By moving your super into a retirement account, you can access extra income to top up the reduction in your take-home pay. It is important to understand that this option can eat into your retirement savings.

BENEFITS OF THE LIFESTYLE BOOSTER

  • Ease into retirement by reducing your working hours
  • Take-home pay remains the same
  • Save on tax

MEET JOHN

How John reduced his working hours without having to reduce his income

John, aged 58, is working full time, earning $75,000 plus his super guarantee contribution. He currently has a balance of $250,000 in his iQ Super account.

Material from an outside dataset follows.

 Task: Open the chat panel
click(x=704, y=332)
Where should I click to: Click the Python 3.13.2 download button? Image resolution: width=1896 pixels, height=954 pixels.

John is looking for a lifestyle change, and has been considering reducing his working hours to 25 hours per week.

John decides that he is going to set up an iQ Retirement™ account so he can take an income stream from his super to replace the reduction in his salary.

By starting a Transition to Retirement strategy, John pays $4,006 less tax. This enables him to work 10 hours less, but maintain the same take-home pay.

This strategy does come at a price as John’s retirement savings will reduce over time as he draws down pension payments. He has factored this into his long-term retirement income plans.

  Current situation With a TTR
Gross income $75,000 $53,500
Add TTR payment $0 $17,494
Taxable income $75,000 $70,994
Less tax payable ($17,422) ($13,416)
TAKE HOME PAY $57,578 $57,578
The illustration above is based on the tax rates and limits applying for the financial year 2017/18 (Income Tax includes the Medicare Levy). The superannuation guarantee is 9.5% and, for the 2017/18 financial year an individual can make a before-tax contribution of $25,000. Low income tax offsets have been ignored for the purpose of the above illustration. Source: Russell Investments. This illustration is general in nature and is not prepared having regard to your objectives financial situation or personal needs.